Filter, slice, and order

import pyarrow as pa
from chalk import _
from chalkdf import DataFrame

tbl = pa.table({"a": pa.array([1, 2, 3, 4, 5], pa.int64()), "b": pa.array([10, 20, 30, 40, 50], pa.int64())})
df = DataFrame.from_arrow(tbl)

out = df.filter(_.a > 2).slice(1, 2).order_by(("b", "descending"))
print(out.run())

Rename and explode

import pyarrow as pa
from chalkdf import DataFrame

tbl = pa.table({"id": [1, 2], "vals": pa.array([[1, 2], []], type=pa.list_(pa.int64()))})
df = DataFrame.from_arrow(tbl)

renamed = df.rename({"vals": "values"})
exploded = renamed.explode("values")
print(exploded.run())  # (1,1), (1,2)

Group by and aggregate

import pyarrow as pa
from chalk import _
from chalkdf import DataFrame

tbl = pa.table({"g": [1, 1, 2, 2, 2], "v": pa.array([10, 20, 1, 2, 3], pa.int64())})
df = DataFrame.from_arrow(tbl)

out = df.agg(["g"], _.v.sum().alias("v_sum"))
print(out.run())  # rows may be unordered

Joins

Use a list of join keys when both sides share column names. When names differ, pass a mapping of left columns to their right-hand counterparts.

import pyarrow as pa
from chalkdf import DataFrame

left = DataFrame.from_arrow(pa.table({"key": [1, 2, 3], "x": [10, 20, 30]}))
right = DataFrame.from_arrow(pa.table({"key": [2, 3, 4], "y": [200, 300, 400]}))
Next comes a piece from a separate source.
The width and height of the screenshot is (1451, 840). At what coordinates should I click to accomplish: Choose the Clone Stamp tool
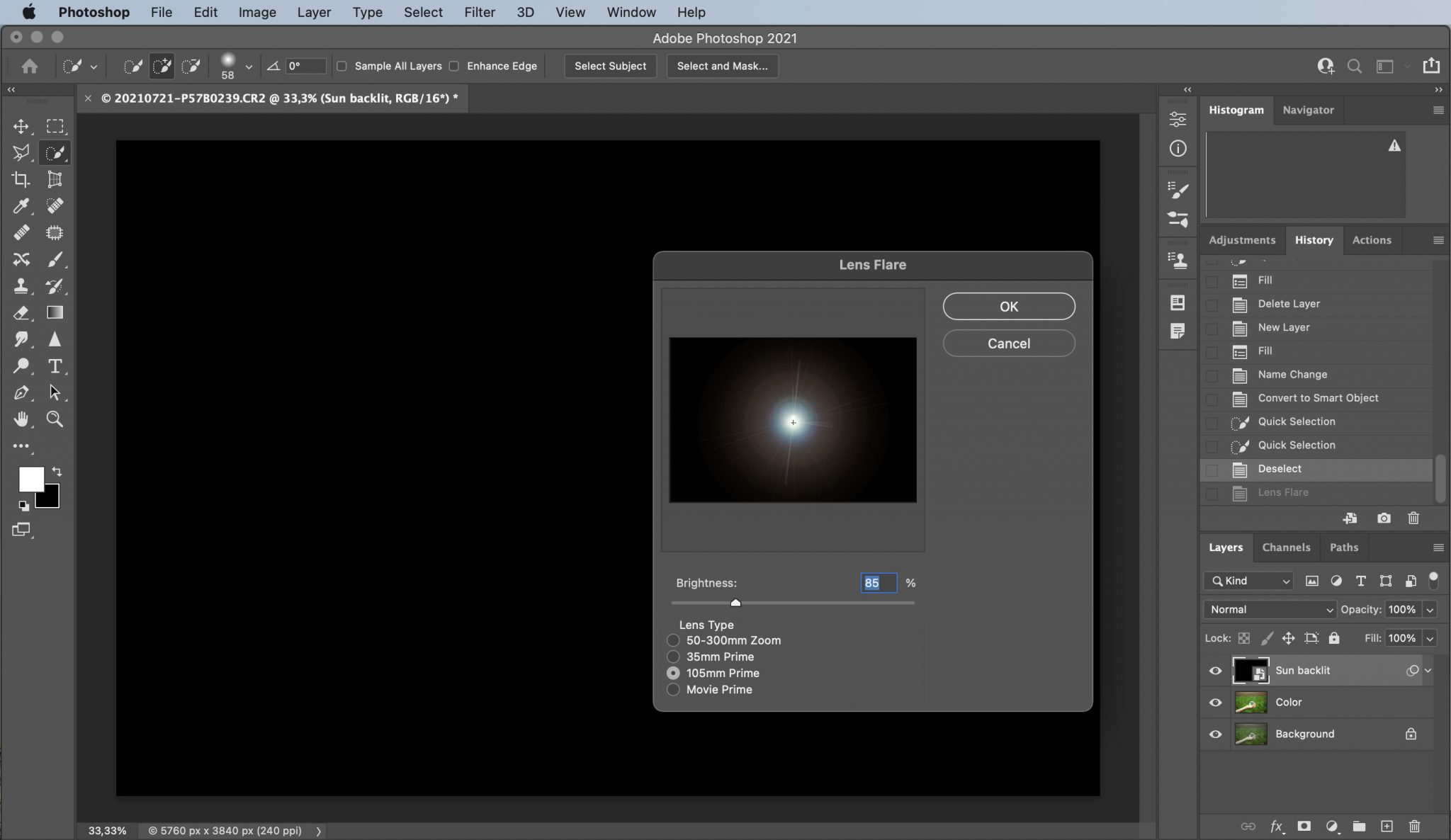21,286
joined = left.join(right, on=["key"], how="inner").select("key", "x", "y")
print(joined.run())

# Or with an explicit mapping of left->right keys
joined2 = left.join(right, on={"key": "key"}, how="inner")

# When column names differ, map each left column to its right counterpart
joined3 = left.join(right, on={"key": "lookup_key"}, how="left")

Scan Parquet files

You can construct a DataFrame that scans one or more Parquet files without loading them eagerly. Use local file:// URIs (or remote URIs when running in an environment with appropriate access):

from chalkdf import DataFrame

df = DataFrame.scan(
    ["file:///path/to/data.parquet"],
    name="my_table",
)

print(df.run())  # materializes and prints a preview

Lazy plans (experimental)

LazyFrame records a chain of operations and can round‑trip to a protobuf for transport or persistence. You can reconstruct the same lazy plan later and convert it to a DataFrame to execute.

from chalk import _
from chalkdf import LazyFrame

lf = (
    LazyFrame.from_dict({"c1": [1, 2, 3], "c2": [4, 5, 6]})
    .select("c1", "c2")
    .slice(0, length=10)
    .filter(_.c1 > 0)
)

proto = lf.to_proto()
lf2 = LazyFrame.from_proto(proto)
assert lf == lf2  # structural equality of the recorded plan

df = lf2._convert_to_df()  # convert to a DataFrame for execution
print(df.run())

Notes:

  • LazyFrame._convert_to_df() is currently a private/experimental helper.
  • For named tables, use LazyFrame.named_table("table_name", schema) as a root.

Testing helpers

Use chalkdf.Testing.assert_frame_equal to compare DataFrame results in unit tests. It materializes both frames to Arrow and supports relaxed comparisons.

import pyarrow as pa
from chalkdf import Testing, DataFrame

left = DataFrame.from_arrow(pa.table({"a": [1.000001], "b": [2.0]}))
right = DataFrame.from_arrow(pa.table({"a": [1.0], "b": [2.0]}))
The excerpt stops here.